# EXTRACTED MATERIAL:
----------

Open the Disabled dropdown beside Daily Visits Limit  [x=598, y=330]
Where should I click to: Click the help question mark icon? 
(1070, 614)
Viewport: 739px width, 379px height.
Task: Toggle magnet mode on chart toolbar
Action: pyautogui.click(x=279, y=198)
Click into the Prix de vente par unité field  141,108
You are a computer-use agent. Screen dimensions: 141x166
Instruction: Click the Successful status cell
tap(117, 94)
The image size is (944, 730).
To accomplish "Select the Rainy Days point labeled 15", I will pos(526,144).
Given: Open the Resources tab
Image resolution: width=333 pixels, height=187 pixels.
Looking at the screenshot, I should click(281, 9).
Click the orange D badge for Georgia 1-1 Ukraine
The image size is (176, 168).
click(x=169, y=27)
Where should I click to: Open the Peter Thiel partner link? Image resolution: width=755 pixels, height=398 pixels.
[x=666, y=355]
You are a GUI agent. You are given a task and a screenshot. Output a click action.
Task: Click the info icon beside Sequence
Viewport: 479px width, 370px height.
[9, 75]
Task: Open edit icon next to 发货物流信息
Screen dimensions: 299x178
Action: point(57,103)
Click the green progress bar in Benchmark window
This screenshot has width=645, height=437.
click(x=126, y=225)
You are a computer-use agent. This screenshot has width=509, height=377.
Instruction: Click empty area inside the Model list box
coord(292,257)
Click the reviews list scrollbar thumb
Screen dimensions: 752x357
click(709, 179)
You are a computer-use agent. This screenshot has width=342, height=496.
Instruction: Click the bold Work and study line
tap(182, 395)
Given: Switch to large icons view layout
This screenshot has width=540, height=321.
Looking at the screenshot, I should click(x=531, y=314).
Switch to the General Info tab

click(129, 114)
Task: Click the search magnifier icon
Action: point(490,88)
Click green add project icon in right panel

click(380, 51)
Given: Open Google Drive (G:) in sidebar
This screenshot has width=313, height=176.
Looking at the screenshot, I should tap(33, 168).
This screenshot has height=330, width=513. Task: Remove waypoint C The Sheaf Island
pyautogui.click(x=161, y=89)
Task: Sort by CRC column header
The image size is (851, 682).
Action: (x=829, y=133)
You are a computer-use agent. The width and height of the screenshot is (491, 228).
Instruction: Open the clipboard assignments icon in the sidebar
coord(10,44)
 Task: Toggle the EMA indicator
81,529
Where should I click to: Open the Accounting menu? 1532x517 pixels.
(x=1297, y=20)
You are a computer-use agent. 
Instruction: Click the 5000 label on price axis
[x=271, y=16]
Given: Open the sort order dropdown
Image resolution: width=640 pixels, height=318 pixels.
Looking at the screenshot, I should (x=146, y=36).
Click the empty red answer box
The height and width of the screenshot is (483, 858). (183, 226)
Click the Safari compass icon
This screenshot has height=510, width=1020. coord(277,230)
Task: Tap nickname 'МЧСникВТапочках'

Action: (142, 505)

----------

# WHAT TO PRODUCE:
Out of the entries above, write out only the lines between the line holding "You are a computer-use agent. Screen" and the line holding "You are a GUI", inclusive, each exactly as given.

# SOLVED EXERCISE:
You are a computer-use agent. Screen dimensions: 141x166
Instruction: Click the Successful status cell
tap(117, 94)
The image size is (944, 730).
To accomplish "Select the Rainy Days point labeled 15", I will pos(526,144).
Given: Open the Resources tab
Image resolution: width=333 pixels, height=187 pixels.
Looking at the screenshot, I should click(281, 9).
Click the orange D badge for Georgia 1-1 Ukraine
The image size is (176, 168).
click(x=169, y=27)
Where should I click to: Open the Peter Thiel partner link? Image resolution: width=755 pixels, height=398 pixels.
[x=666, y=355]
You are a GUI agent. You are given a task and a screenshot. Output a click action.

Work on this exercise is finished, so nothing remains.